**Brief:**
Reproduce the listing in full. Keep every character unchanged.

══ Provided information ══

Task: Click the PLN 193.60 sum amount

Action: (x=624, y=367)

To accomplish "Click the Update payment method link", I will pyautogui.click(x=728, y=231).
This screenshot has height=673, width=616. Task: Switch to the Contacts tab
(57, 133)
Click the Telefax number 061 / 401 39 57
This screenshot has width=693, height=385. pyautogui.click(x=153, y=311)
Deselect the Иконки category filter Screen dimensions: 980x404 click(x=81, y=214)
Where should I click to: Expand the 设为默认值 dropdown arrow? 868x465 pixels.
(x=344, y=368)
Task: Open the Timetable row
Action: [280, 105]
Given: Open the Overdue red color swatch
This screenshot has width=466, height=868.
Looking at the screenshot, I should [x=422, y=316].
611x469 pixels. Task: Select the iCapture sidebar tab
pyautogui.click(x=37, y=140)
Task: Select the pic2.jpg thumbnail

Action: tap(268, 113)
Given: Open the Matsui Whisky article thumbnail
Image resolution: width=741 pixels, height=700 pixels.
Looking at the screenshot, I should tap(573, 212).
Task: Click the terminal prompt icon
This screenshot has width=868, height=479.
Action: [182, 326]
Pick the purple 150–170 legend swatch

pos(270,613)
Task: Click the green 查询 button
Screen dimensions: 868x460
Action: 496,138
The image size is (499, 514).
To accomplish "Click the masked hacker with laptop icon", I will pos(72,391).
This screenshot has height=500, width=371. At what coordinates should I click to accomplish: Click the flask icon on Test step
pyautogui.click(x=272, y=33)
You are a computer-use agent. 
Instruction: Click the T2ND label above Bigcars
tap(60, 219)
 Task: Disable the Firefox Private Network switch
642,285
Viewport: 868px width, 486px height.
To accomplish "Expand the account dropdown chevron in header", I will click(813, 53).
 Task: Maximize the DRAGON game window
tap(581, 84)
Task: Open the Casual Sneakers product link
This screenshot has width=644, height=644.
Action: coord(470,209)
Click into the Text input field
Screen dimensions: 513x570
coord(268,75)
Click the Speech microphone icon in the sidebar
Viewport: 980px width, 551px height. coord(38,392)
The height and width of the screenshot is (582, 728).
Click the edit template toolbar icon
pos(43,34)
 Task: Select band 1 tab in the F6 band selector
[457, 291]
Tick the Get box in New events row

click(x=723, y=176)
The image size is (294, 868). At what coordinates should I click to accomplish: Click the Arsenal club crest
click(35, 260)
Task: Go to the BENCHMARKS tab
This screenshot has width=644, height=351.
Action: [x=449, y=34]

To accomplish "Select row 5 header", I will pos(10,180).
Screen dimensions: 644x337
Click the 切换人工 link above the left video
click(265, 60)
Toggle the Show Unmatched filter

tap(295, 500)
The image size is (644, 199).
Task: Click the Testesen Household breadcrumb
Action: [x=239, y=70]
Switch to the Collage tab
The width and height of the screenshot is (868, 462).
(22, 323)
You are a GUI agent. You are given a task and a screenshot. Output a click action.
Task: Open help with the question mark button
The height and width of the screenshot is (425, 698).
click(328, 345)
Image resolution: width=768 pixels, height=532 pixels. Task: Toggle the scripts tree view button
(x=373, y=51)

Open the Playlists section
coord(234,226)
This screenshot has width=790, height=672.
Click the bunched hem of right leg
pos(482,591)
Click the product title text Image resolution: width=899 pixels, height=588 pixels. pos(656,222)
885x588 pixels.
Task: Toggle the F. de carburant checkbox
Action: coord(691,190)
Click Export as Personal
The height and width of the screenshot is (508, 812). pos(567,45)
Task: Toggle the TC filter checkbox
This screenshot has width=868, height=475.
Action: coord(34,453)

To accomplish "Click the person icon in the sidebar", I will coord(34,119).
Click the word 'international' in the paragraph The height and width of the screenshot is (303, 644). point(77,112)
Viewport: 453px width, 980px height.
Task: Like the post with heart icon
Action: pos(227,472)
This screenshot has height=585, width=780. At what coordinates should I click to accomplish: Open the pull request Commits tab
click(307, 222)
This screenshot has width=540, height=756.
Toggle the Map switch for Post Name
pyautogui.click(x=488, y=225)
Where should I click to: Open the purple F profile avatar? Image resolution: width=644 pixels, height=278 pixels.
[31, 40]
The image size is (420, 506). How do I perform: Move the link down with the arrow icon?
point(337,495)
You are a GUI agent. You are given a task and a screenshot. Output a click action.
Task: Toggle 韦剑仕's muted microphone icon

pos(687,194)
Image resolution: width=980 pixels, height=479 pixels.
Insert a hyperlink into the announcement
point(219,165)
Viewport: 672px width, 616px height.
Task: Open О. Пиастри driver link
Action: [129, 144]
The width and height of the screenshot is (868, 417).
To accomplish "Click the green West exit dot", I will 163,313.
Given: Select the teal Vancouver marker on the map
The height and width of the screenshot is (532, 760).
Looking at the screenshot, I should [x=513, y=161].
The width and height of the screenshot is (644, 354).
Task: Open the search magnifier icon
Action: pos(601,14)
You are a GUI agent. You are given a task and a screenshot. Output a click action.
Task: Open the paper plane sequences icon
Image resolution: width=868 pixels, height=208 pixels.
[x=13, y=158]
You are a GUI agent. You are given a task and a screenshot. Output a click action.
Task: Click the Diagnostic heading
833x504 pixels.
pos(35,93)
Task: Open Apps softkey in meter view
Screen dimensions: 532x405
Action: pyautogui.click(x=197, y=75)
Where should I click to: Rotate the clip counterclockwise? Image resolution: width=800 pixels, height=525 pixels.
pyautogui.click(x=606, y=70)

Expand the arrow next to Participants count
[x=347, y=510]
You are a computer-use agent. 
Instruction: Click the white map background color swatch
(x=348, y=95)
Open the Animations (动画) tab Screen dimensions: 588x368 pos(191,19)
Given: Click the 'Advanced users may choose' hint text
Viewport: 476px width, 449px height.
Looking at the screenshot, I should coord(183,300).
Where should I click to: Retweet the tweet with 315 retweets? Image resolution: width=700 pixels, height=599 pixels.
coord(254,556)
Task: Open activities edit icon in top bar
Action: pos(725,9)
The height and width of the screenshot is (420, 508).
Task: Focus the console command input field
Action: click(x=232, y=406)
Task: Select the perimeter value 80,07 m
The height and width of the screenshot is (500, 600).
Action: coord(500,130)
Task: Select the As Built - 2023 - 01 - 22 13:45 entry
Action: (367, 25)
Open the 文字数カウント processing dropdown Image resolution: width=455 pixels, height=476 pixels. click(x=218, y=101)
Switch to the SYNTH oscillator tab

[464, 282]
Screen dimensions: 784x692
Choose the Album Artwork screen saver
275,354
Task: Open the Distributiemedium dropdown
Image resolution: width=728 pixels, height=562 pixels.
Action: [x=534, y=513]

═══

**Solution for this task:**
Task: Click the PLN 193.60 sum amount

Action: (x=624, y=367)

To accomplish "Click the Update payment method link", I will pyautogui.click(x=728, y=231).
This screenshot has height=673, width=616. Task: Switch to the Contacts tab
(57, 133)
Click the Telefax number 061 / 401 39 57
This screenshot has width=693, height=385. pyautogui.click(x=153, y=311)
Deselect the Иконки category filter Screen dimensions: 980x404 click(x=81, y=214)
Where should I click to: Expand the 设为默认值 dropdown arrow? 868x465 pixels.
(x=344, y=368)
Task: Open the Timetable row
Action: [280, 105]
Given: Open the Overdue red color swatch
This screenshot has width=466, height=868.
Looking at the screenshot, I should [x=422, y=316].
611x469 pixels. Task: Select the iCapture sidebar tab
pyautogui.click(x=37, y=140)
Task: Select the pic2.jpg thumbnail

Action: tap(268, 113)
Given: Open the Matsui Whisky article thumbnail
Image resolution: width=741 pixels, height=700 pixels.
Looking at the screenshot, I should tap(573, 212).
Task: Click the terminal prompt icon
This screenshot has width=868, height=479.
Action: [182, 326]
Pick the purple 150–170 legend swatch

pos(270,613)
Task: Click the green 查询 button
Screen dimensions: 868x460
Action: 496,138
The image size is (499, 514).
To accomplish "Click the masked hacker with laptop icon", I will pos(72,391).
This screenshot has height=500, width=371. At what coordinates should I click to accomplish: Click the flask icon on Test step
pyautogui.click(x=272, y=33)
You are a computer-use agent. 
Instruction: Click the T2ND label above Bigcars
tap(60, 219)
 Task: Disable the Firefox Private Network switch
642,285
Viewport: 868px width, 486px height.
To accomplish "Expand the account dropdown chevron in header", I will click(813, 53).
 Task: Maximize the DRAGON game window
tap(581, 84)
Task: Open the Casual Sneakers product link
This screenshot has width=644, height=644.
Action: coord(470,209)
Click into the Text input field
Screen dimensions: 513x570
coord(268,75)
Click the Speech microphone icon in the sidebar
Viewport: 980px width, 551px height. coord(38,392)
The height and width of the screenshot is (582, 728).
Click the edit template toolbar icon
pos(43,34)
 Task: Select band 1 tab in the F6 band selector
[457, 291]
Tick the Get box in New events row

click(x=723, y=176)
The image size is (294, 868). At what coordinates should I click to accomplish: Click the Arsenal club crest
click(35, 260)
Task: Go to the BENCHMARKS tab
This screenshot has width=644, height=351.
Action: [x=449, y=34]

To accomplish "Select row 5 header", I will pos(10,180).
Screen dimensions: 644x337
Click the 切换人工 link above the left video
click(265, 60)
Toggle the Show Unmatched filter

tap(295, 500)
The image size is (644, 199).
Task: Click the Testesen Household breadcrumb
Action: [x=239, y=70]
Switch to the Collage tab
The width and height of the screenshot is (868, 462).
(22, 323)
You are a GUI agent. You are given a task and a screenshot. Output a click action.
Task: Open help with the question mark button
The height and width of the screenshot is (425, 698).
click(328, 345)
Image resolution: width=768 pixels, height=532 pixels. Task: Toggle the scripts tree view button
(x=373, y=51)

Open the Playlists section
coord(234,226)
This screenshot has width=790, height=672.
Click the bunched hem of right leg
pos(482,591)
Click the product title text Image resolution: width=899 pixels, height=588 pixels. pos(656,222)
885x588 pixels.
Task: Toggle the F. de carburant checkbox
Action: coord(691,190)
Click Export as Personal
The height and width of the screenshot is (508, 812). pos(567,45)
Task: Toggle the TC filter checkbox
This screenshot has width=868, height=475.
Action: coord(34,453)

To accomplish "Click the person icon in the sidebar", I will coord(34,119).
Click the word 'international' in the paragraph The height and width of the screenshot is (303, 644). point(77,112)
Viewport: 453px width, 980px height.
Task: Like the post with heart icon
Action: pos(227,472)
This screenshot has height=585, width=780. At what coordinates should I click to accomplish: Open the pull request Commits tab
click(307, 222)
This screenshot has width=540, height=756.
Toggle the Map switch for Post Name
pyautogui.click(x=488, y=225)
Where should I click to: Open the purple F profile avatar? Image resolution: width=644 pixels, height=278 pixels.
[31, 40]
The image size is (420, 506). How do I perform: Move the link down with the arrow icon?
point(337,495)
You are a GUI agent. You are given a task and a screenshot. Output a click action.
Task: Toggle 韦剑仕's muted microphone icon

pos(687,194)
Image resolution: width=980 pixels, height=479 pixels.
Insert a hyperlink into the announcement
point(219,165)
Viewport: 672px width, 616px height.
Task: Open О. Пиастри driver link
Action: [129, 144]
The width and height of the screenshot is (868, 417).
To accomplish "Click the green West exit dot", I will 163,313.
Given: Select the teal Vancouver marker on the map
The height and width of the screenshot is (532, 760).
Looking at the screenshot, I should [x=513, y=161].
The width and height of the screenshot is (644, 354).
Task: Open the search magnifier icon
Action: pos(601,14)
You are a GUI agent. You are given a task and a screenshot. Output a click action.
Task: Open the paper plane sequences icon
Image resolution: width=868 pixels, height=208 pixels.
[x=13, y=158]
You are a GUI agent. You are given a task and a screenshot. Output a click action.
Task: Click the Diagnostic heading
833x504 pixels.
pos(35,93)
Task: Open Apps softkey in meter view
Screen dimensions: 532x405
Action: pyautogui.click(x=197, y=75)
Where should I click to: Rotate the clip counterclockwise? Image resolution: width=800 pixels, height=525 pixels.
pyautogui.click(x=606, y=70)

Expand the arrow next to Participants count
[x=347, y=510]
You are a computer-use agent. 
Instruction: Click the white map background color swatch
(x=348, y=95)
Open the Animations (动画) tab Screen dimensions: 588x368 pos(191,19)
Given: Click the 'Advanced users may choose' hint text
Viewport: 476px width, 449px height.
Looking at the screenshot, I should coord(183,300).
Where should I click to: Retweet the tweet with 315 retweets? Image resolution: width=700 pixels, height=599 pixels.
coord(254,556)
Task: Open activities edit icon in top bar
Action: pos(725,9)
The height and width of the screenshot is (420, 508).
Task: Focus the console command input field
Action: click(x=232, y=406)
Task: Select the perimeter value 80,07 m
The height and width of the screenshot is (500, 600).
Action: coord(500,130)
Task: Select the As Built - 2023 - 01 - 22 13:45 entry
Action: (367, 25)
Open the 文字数カウント processing dropdown Image resolution: width=455 pixels, height=476 pixels. click(x=218, y=101)
Switch to the SYNTH oscillator tab

[464, 282]
Screen dimensions: 784x692
Choose the Album Artwork screen saver
275,354
Task: Open the Distributiemedium dropdown
Image resolution: width=728 pixels, height=562 pixels.
Action: [x=534, y=513]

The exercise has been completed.